My question is is this guaranteed to work? Is it guaranteed that this will not miss any documents? As far as I can tell, it comes down to the transactional semantics around _ts within DocumentDb's implementation, which is not documented to this level of detail. I want to know if it's guaranteed that no document can be updated with a _ts value that is lower than the largest _ts value returned during a query that returns the most-recently changed document in the collection.
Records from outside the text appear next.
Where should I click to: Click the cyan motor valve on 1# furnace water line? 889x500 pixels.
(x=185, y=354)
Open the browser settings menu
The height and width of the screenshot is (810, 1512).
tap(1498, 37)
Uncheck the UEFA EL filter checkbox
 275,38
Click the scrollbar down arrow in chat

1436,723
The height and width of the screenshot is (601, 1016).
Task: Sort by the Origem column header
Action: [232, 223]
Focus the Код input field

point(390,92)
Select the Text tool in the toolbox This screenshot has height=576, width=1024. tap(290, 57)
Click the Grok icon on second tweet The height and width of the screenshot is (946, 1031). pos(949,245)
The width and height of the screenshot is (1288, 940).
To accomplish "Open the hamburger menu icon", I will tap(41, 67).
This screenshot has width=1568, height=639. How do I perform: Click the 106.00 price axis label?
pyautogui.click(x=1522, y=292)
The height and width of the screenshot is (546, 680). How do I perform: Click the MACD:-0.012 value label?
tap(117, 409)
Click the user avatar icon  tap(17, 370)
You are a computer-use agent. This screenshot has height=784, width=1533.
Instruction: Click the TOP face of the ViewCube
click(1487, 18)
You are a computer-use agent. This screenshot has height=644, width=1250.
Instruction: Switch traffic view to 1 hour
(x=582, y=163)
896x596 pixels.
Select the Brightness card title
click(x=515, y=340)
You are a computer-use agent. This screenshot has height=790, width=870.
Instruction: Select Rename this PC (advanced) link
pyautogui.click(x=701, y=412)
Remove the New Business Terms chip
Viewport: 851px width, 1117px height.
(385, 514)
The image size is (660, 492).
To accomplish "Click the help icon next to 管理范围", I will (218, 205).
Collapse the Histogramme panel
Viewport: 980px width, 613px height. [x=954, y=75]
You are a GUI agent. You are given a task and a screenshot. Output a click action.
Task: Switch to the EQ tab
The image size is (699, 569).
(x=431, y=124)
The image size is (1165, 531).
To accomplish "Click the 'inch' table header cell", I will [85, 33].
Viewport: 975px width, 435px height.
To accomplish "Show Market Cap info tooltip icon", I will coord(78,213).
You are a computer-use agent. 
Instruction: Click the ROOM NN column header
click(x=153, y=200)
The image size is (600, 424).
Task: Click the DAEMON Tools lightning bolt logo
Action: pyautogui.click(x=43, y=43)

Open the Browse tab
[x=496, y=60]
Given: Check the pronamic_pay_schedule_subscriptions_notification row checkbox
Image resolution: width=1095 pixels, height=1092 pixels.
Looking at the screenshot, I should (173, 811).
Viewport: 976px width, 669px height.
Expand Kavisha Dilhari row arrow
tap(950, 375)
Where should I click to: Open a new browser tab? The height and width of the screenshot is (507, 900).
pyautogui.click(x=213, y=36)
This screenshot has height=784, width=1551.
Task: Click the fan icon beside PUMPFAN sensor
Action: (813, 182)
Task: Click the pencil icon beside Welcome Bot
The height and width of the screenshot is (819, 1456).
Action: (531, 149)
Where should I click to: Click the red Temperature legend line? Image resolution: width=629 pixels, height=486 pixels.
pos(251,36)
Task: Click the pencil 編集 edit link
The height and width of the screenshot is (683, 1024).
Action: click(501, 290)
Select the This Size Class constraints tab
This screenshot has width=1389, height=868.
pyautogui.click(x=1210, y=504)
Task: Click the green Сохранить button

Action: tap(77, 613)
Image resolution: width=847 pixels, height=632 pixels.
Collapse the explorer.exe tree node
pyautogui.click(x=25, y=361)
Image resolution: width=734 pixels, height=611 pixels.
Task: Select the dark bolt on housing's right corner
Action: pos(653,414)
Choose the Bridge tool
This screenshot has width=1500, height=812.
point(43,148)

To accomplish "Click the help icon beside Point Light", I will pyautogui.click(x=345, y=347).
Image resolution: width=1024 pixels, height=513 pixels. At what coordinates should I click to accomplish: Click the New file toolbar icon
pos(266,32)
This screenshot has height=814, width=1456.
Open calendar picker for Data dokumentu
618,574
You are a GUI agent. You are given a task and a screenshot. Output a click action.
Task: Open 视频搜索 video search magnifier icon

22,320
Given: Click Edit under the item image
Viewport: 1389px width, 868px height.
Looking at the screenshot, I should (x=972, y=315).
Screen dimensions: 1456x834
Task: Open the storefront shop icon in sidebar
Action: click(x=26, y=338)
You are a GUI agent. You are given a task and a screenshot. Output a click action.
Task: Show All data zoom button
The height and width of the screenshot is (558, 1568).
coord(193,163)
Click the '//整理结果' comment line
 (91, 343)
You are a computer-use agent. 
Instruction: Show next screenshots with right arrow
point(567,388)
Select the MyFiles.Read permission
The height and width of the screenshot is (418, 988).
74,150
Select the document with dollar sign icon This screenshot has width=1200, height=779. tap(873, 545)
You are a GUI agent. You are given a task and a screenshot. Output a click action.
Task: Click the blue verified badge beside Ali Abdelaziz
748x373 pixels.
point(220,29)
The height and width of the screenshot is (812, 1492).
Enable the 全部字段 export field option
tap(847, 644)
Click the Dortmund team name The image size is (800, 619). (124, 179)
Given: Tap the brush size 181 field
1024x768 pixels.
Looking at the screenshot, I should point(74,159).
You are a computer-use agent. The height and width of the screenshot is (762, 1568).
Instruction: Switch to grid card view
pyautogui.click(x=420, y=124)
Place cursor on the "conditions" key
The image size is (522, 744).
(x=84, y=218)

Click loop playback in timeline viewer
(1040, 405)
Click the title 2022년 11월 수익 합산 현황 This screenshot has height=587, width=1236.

EDIT, prompted by David's comment:

To be a little more precise, with a couple of specific scenarios:

  1. If updates for two documents, D0 and D1, are applied to the database at T0 and T1 (where T1 > T0, such that an arbitrary query may return D0 but not D1), is it possible that D0._ts > D1._ts? The use of strictly-greater-than is intentional, as my proposed implementation deals with multiple updates receiving the same _ts but only some of them being retrieved by a query.
  2. Assume I execute my implementation's query at time T0, and the query takes a long time to run, and/or requires a couple of ExecuteNextAsync() calls to pull multiple batches from the server. During that period, 2 different documents (D1 and D2) are updated, getting _ts values of T1 and T2 (where T1 < T2). Is it possible for D2 to appear in the result set? More importantly, if it does, is D1 guaranteed to be included?
1
Let's say you have a very large set of documents to go through. You set the highwater mark for _ts, but during processing, one of the previously-processed documents gets updated by another process, thereby having a newer timestamp than your highwater mark. Wouldn't this be an edge case where you'd miss document updates in a future processing pass? - David Makogon
@DavidMakogon, I have added some precision to my question. Your scenario represents part of what I'm trying to figure out - if a document D gets updated during the process of query results being returned, is it possible for D._ts to be strictly less than the largest _ts in the result set? You get these kinds of guarantees with rowversion in SQL Server because rowversion values are guaranteed to monotonically increase when committed, but since _ts is based on a wall-clock timestamp I don't know what it's guarantees are in these kinds of scenarios. - nlawalker

1 Answers

1
votes

With default consistency this is not guaranteed to work because a document with a lower _ts can show up later. However, if you can guarantee that your update requests were far enough apart (say 60 seconds) then the risk is very low.

I don't think David's edge case is a worry so long as your treat every document with a higher _ts as new.

You might also want to consider an append-only approach using something like Richard Snodgrass' temporal model. That makes the idempotency semantics easier.